The lines to copy are those with "pixels" in them. Pull each one from the entries below.

Collected data entries

------------

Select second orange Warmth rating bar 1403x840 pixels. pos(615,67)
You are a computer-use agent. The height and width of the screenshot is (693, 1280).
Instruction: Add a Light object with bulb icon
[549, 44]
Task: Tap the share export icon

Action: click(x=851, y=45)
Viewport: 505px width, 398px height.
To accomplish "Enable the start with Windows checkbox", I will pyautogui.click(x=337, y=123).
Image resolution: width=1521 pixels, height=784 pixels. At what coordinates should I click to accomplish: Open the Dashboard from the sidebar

------------

Written reply -
Select second orange Warmth rating bar 1403x840 pixels. pos(615,67)
Image resolution: width=1521 pixels, height=784 pixels. At what coordinates should I click to accomplish: Open the Dashboard from the sidebar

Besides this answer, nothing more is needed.